Autonomous systems, such as self-driving cars, rely on reliable semantic environment perception for decision making. Despite great advances in video semantic segmentation, existing approaches ignore important inductive biases and lack structured and interpretable internal representations. In this work, we propose MCDS-VSS, a structured filter model that learns in a self-supervised manner to estimate scene geometry and ego-motion of the camera, while also estimating the motion of external objects. Our model leverages these representations to improve the temporal consistency of semantic segmentation without sacrificing segmentation accuracy. MCDS-VSS follows a prediction-fusion approach in which scene geometry and camera motion are first used to compensate for ego-motion, then residual flow is used to compensate motion of dynamic objects, and finally the predicted scene features are fused with the current features to obtain a temporally consistent scene segmentation. Our model parses automotive scenes into multiple decoupled interpretable representations such as scene geometry, ego-motion, and object motion. Quantitative evaluation shows that MCDS-VSS achieves superior temporal consistency on video sequences while retaining competitive segmentation performance.

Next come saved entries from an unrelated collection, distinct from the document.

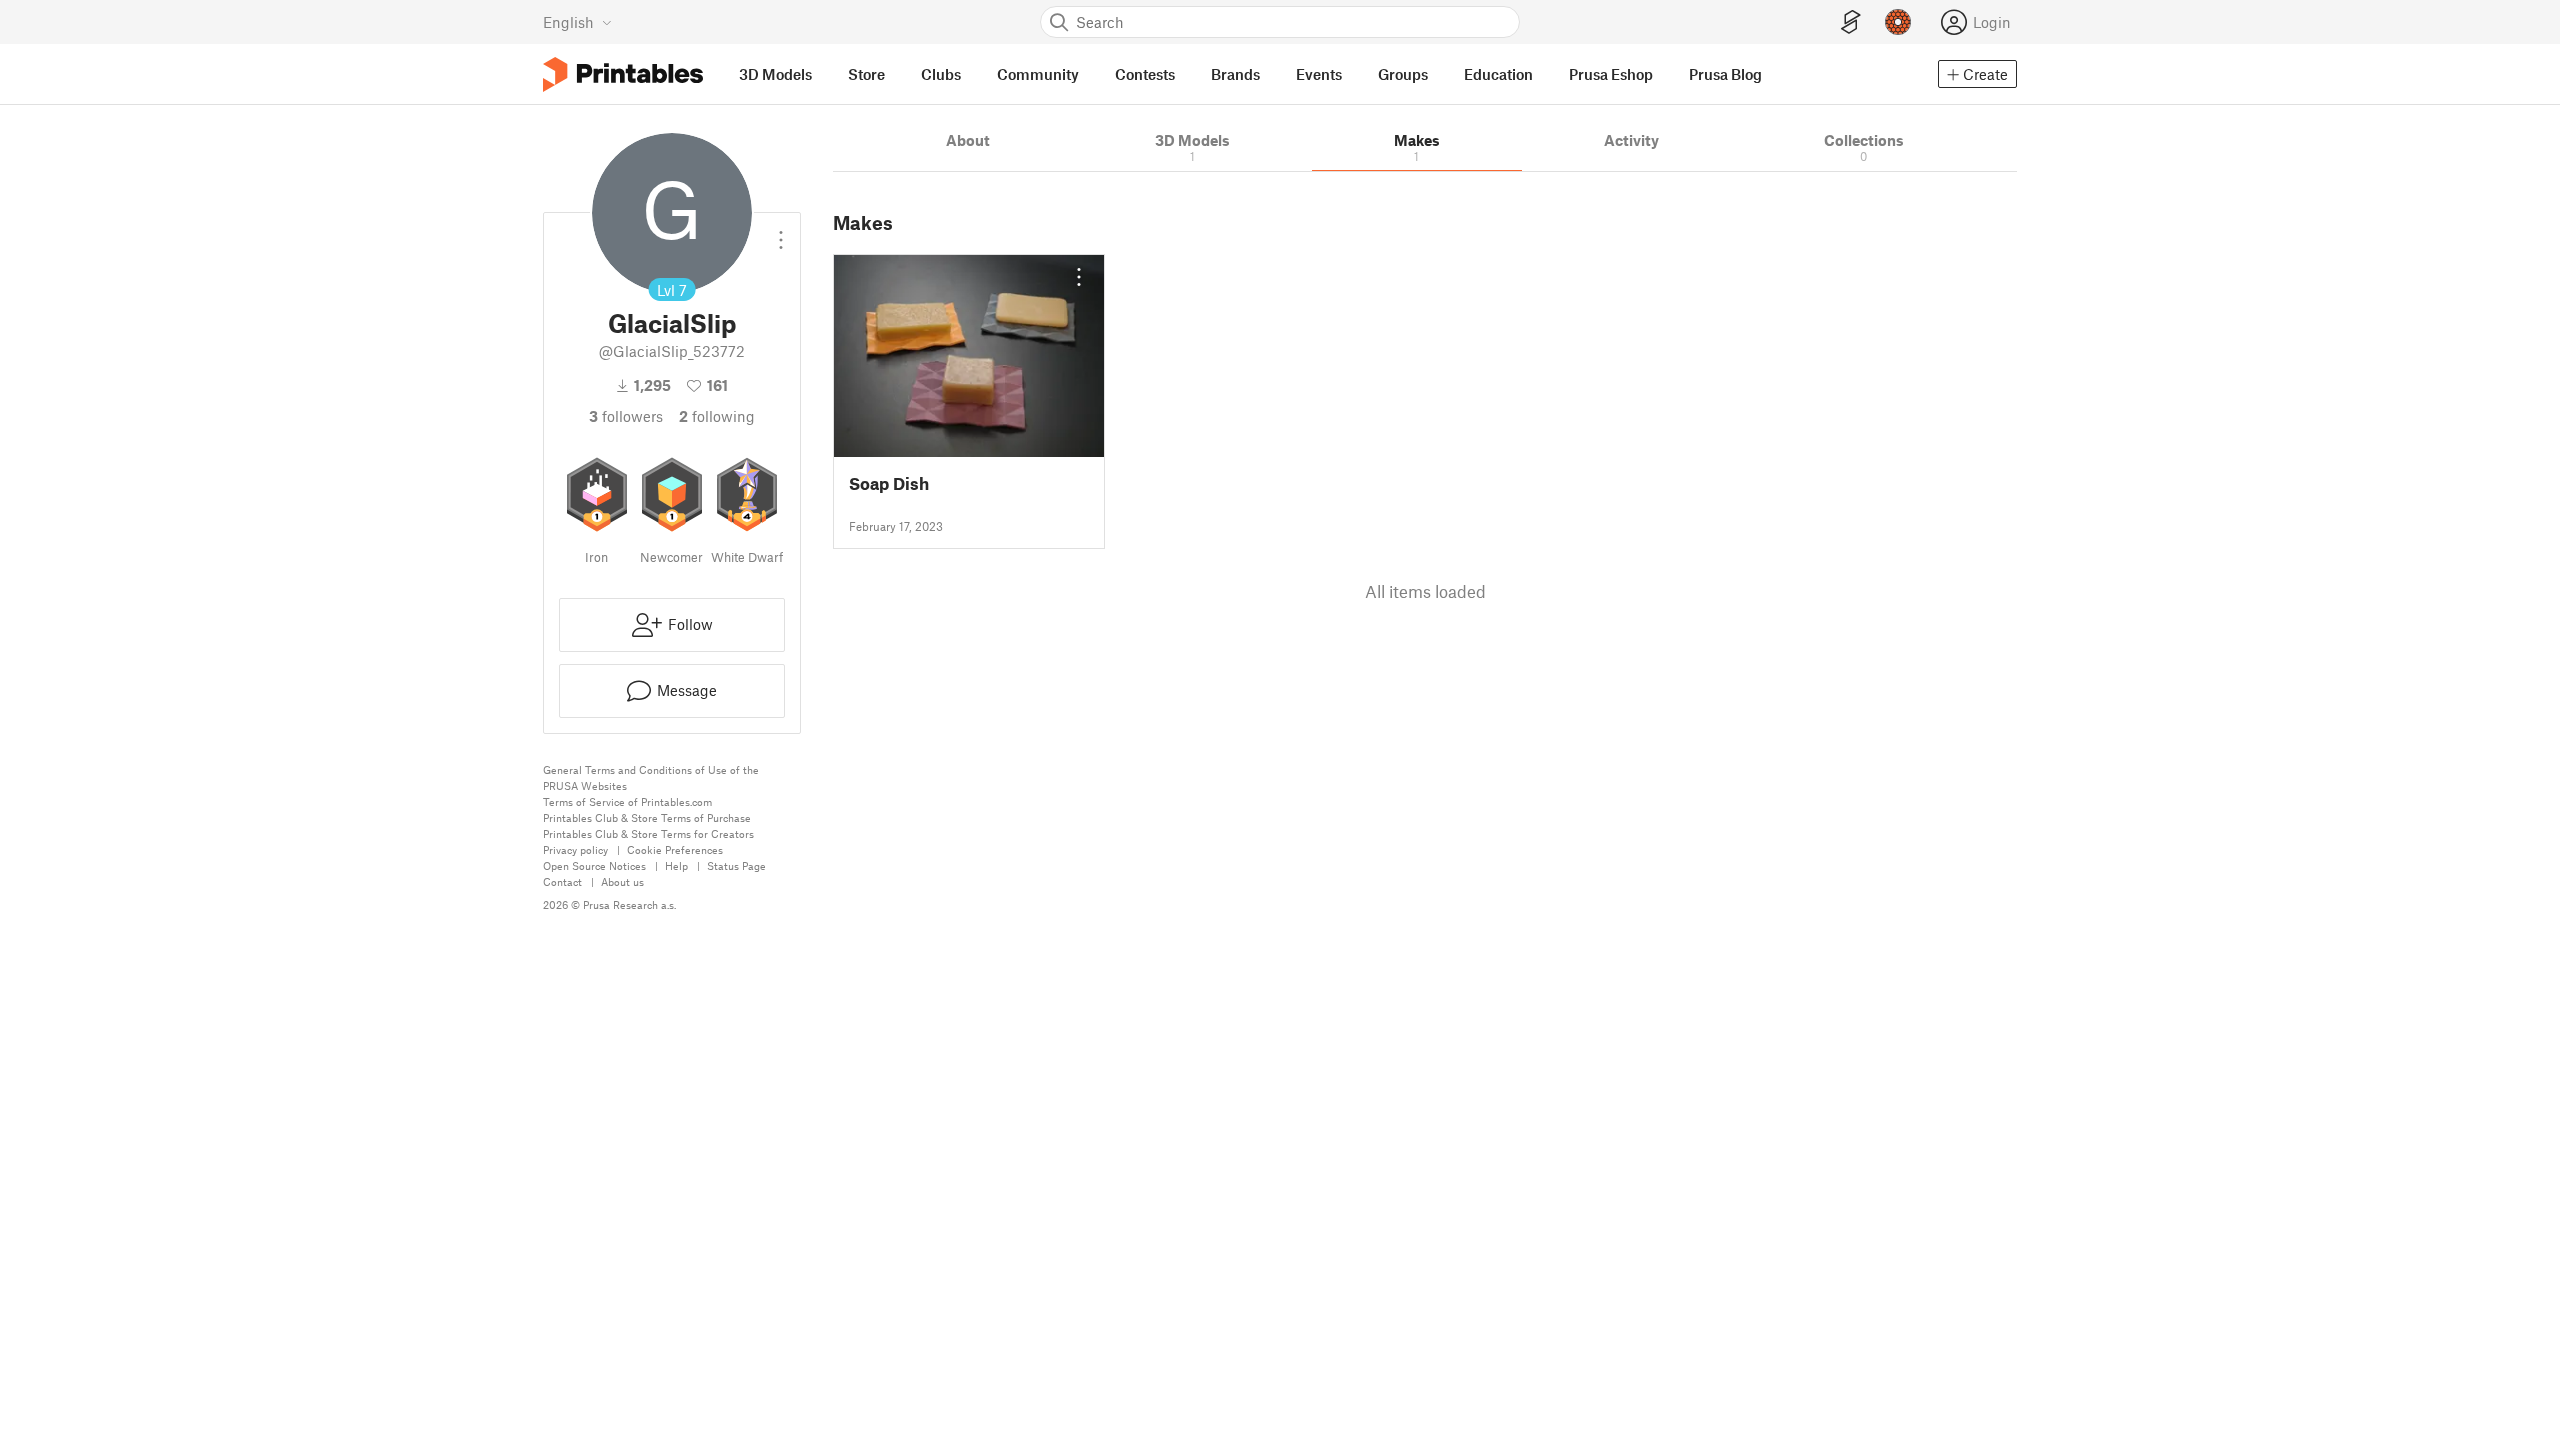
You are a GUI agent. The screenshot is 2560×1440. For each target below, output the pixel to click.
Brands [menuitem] (1235, 74)
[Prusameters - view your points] (1898, 22)
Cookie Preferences (675, 849)
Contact (562, 881)
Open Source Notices (594, 865)
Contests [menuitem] (1145, 74)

Paper Structure (23 sections, 8 equations, 18 figures, 10 tables)

This paper contains 23 sections, 8 equations, 18 figures, 10 tables.

Figures (18)

  • Figure 1: MCDS-VSS structured filter. Scene depth $\mathbf{d}_{t-1}$, ego-motion $\textrm{C}_{{t-1}}^{\,{t}}$, and object-motion $\textrm{F}_{t-1}^{\,t}$ are used to project scene features $\mathbf{s}_{t-1}$ to the current time $t$, where they are fused with current image features $\mathbf{h}_{t}$ to obtain a temporally consistent semantic segmentation $\mathbf{\hat{y}}_{t}$.
  • Figure 2: Learning geometry and motion. a) We learn the scene depth $\mathbf{d}_{t-1}$ and ego-motion $\textrm{C}_{{t-1}}^{\,{t}}$ in a self-supervised manner given two video frames by enforcing a photometric loss $\mathcal{L}_\textrm{Photo}$ between the ego-warped $\mathbf{\hat{x}}^\textrm{ego}_{t}$ and target frames $\mathbf{x}_{t}$, as well as a depth regularization $\mathcal{L}_\textrm{Reg}$. b) Given an ego-warped image, we train a residual flow decoder to predict the residual optical flow $\hat{\textrm{F}}_{{t-1}}^{\,{t}}$ that parameterizes the dynamics of moving objects in the scene by distilling a pretrained RAFT model.

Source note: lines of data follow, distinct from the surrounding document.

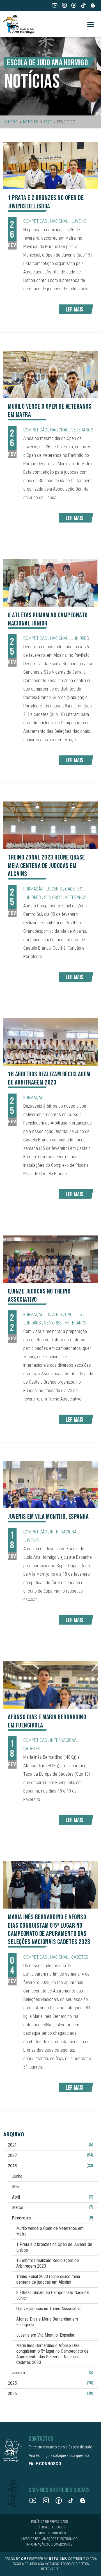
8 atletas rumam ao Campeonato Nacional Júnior (52, 2295)
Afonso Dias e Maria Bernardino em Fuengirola (47, 2321)
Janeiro (52, 2372)
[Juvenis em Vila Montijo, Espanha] (50, 1484)
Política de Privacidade (49, 2522)
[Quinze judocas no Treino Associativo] (50, 1259)
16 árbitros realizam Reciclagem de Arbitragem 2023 (47, 2263)
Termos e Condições (49, 2533)
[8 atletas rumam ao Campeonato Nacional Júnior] (50, 583)
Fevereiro (52, 2218)
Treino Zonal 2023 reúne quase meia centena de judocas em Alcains (48, 2279)
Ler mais (74, 309)
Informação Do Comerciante (49, 2544)
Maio (16, 2186)
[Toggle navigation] (91, 24)
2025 (50, 2383)
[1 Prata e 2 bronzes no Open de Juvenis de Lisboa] (50, 165)
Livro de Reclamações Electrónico (49, 2539)
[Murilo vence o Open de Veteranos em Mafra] (50, 374)
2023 (48, 122)
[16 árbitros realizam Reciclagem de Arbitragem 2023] (50, 1042)
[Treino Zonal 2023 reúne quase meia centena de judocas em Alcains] (50, 825)
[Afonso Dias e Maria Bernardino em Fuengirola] (50, 1685)
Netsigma (58, 2559)
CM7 (24, 2559)
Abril (52, 2197)
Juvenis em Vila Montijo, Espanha (45, 2335)
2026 (50, 2393)
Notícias (30, 122)
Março (52, 2207)
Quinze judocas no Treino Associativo (49, 2308)
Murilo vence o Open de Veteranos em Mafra (50, 2231)
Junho (17, 2176)
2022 (50, 2155)
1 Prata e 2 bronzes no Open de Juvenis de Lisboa (54, 2247)
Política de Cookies (49, 2527)
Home (12, 122)
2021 (50, 2145)
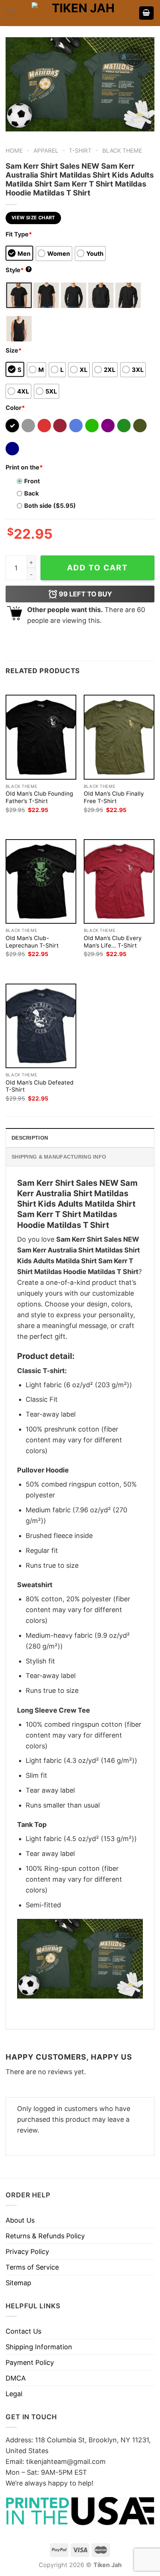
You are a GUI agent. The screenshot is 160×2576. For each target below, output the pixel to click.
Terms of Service (32, 2267)
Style (18, 270)
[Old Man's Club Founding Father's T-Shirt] (41, 736)
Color (15, 407)
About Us (20, 2220)
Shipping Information (39, 2347)
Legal (14, 2394)
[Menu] (11, 13)
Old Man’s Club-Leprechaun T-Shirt (32, 941)
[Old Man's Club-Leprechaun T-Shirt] (41, 881)
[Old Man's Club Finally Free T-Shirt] (119, 736)
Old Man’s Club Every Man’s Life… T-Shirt (113, 941)
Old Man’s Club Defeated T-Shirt (40, 1086)
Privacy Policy (27, 2251)
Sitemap (18, 2283)
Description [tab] (30, 1138)
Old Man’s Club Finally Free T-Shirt (114, 797)
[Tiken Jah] (80, 12)
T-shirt (80, 150)
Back (31, 493)
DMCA (16, 2378)
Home (14, 150)
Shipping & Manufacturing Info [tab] (59, 1157)
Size (14, 350)
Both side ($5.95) (50, 505)
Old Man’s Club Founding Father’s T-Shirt (39, 797)
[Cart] (146, 13)
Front (32, 481)
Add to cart (97, 567)
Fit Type (19, 234)
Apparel (45, 150)
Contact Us (23, 2331)
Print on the (24, 467)
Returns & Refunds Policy (45, 2236)
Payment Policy (30, 2362)
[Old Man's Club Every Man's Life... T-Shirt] (119, 881)
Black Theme (122, 150)
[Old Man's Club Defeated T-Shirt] (41, 1025)
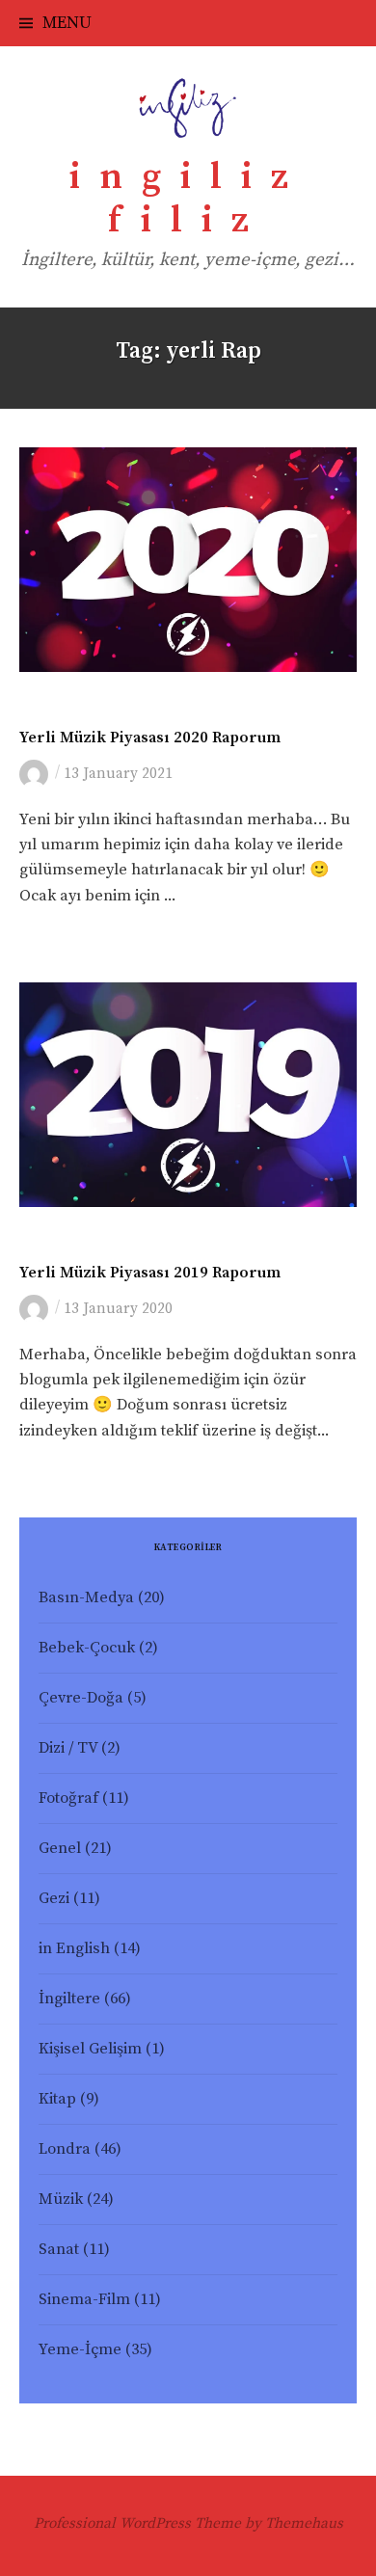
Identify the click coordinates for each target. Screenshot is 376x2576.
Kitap (57, 2099)
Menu (67, 23)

  • Figure 3: Qualitative evaluation on a validation sequence of five frames. a) Input frames, b) HRNetV2, c) MCDS-VSS (ours), d) Estimated scene depth, e) Estimated residual flow. We highlight areas of the segmentation masks where MCDS-VSS obtains visibly more accurate and temporally consistent segmentations, such as the traffic signs or the bus, which HRNetV2 mislabels as truck.
  • Figure 3: Comparison of various filter designs. We highlight the diff. to baseline.
  • Figure 4: Video segmentation for each stage in MCDS-VSS. a) Input images, b) segmentation after ego-motion compensation, c) segmentation after object motion compensation, d) segmentation after feature fusion, e) feature fusion update mask, lighter colors mean that filter information is used, whereas darker ones correspond to observations.